Tuesday 12 November was Purple Tuesday, an international call to action, focused on improving the customer experience for disabled people. Across the UK, the Purple Pound – the consumer spending power of disabled people and their families – is worth £249 billion and is rising by an average of 14% per annum. Worldwide, the Purple Pound equates to a staggering £2.25 trillion, yet less than 10% of businesses have a targeted plan to access this disability market.
Tuesday 12th was the second time Eastbourne has seen Purple Tuesday celebrated. Did you go along to The Beacon and take part in our surveys regarding your customer service experiences and accessible toilets facilities. These are still available to do on our website or we can email them to you firstname.lastname@example.org
The day is celebrated across the country with businesses large and small making changes for improvement in the awareness of the value and needs of disabled customers. It is about making the customer experience accessible.
Of course we all like to feel welcome when we visit shop and businesses but there is also the process of getting there. Whether it is by bus, taxi, train or car the travel experience and customer care here is an important factor too.

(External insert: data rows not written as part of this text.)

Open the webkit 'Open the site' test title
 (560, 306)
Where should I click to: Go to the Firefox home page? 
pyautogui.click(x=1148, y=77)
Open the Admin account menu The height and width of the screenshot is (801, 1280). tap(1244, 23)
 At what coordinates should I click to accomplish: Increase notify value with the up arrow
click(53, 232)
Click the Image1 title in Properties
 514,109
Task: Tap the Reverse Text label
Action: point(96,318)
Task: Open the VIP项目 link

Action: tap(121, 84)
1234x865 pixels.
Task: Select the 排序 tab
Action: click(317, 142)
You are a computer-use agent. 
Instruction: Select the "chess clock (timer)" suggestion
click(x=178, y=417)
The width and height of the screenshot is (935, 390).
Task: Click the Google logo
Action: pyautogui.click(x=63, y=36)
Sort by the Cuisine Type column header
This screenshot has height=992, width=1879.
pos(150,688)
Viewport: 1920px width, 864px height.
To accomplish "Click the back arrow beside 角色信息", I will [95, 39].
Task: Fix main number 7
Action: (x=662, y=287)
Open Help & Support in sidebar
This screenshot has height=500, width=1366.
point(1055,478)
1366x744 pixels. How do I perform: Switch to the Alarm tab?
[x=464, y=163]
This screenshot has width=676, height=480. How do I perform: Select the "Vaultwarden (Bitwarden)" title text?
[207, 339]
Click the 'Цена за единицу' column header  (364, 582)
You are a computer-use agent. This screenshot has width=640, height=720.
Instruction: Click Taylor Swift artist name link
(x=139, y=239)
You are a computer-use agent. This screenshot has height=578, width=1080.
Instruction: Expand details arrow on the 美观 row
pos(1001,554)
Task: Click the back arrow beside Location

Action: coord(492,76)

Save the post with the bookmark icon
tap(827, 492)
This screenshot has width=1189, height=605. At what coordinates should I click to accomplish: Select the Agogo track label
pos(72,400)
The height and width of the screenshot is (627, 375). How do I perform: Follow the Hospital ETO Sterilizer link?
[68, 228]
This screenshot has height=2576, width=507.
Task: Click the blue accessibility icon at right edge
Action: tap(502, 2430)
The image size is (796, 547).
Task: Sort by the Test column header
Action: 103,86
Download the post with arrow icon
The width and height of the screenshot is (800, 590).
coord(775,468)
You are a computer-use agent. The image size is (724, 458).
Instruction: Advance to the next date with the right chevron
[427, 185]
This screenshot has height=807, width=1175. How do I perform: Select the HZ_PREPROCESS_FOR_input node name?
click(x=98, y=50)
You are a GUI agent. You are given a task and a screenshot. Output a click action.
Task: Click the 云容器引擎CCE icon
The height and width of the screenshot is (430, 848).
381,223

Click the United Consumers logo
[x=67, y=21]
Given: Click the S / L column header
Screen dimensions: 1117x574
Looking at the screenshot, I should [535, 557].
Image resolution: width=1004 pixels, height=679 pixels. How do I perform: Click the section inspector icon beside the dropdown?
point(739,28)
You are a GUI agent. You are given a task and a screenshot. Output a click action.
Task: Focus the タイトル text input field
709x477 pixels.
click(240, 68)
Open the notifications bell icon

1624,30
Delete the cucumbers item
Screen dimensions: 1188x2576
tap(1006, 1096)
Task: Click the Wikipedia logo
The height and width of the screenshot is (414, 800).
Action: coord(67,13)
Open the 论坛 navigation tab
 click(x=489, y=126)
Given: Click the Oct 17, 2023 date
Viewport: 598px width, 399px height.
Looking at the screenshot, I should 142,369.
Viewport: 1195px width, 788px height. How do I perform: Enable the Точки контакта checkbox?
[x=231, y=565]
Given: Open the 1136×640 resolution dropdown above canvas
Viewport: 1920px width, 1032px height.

This feeling of well being is not exclusively the right of people with disability or impairment, it extends to all members of society but it is often the case that through no fault of their fellow citizens, disabled people can feel disadvantaged. A throng of customers around a market stall or a stampede of an audience leaving a cinema can be more of a challenge for those with a hidden disability. Dementia, autism, visual impairment and learning disability are but a few. In this ever-increasingly fast moving world can we not take time to consider the needs of our fellow shoppers? It costs nothing to allow someone extra time to get their money out. Perhaps an older person in the queue needs a little more time to move forward or a wheelchair user more space to manoeuvre or turn around. Spare a thought for how alarming it must be for a partially-sighted person to be surrounded by a fast moving crowd at the sales. Just pause for a moment and consider how you would like to be respected if you were unable to ‘keep up with the crowd’ especially with the start of the busy Christmas shopping period looming.
Businesses too could think about their stock placement especially at the end of aisles to ensure there is sufficient space for the less able customer to move freely.
As a society we are all too ready to label someone as lacking if they appear to have slower reactions than we expect. Just pause a moment and consider “That could be me in the future”, either by accident or illness, age or a degenerative condition we are all vulnerable. So let’s all spread Christmas cheer as we enter the season of Good Will.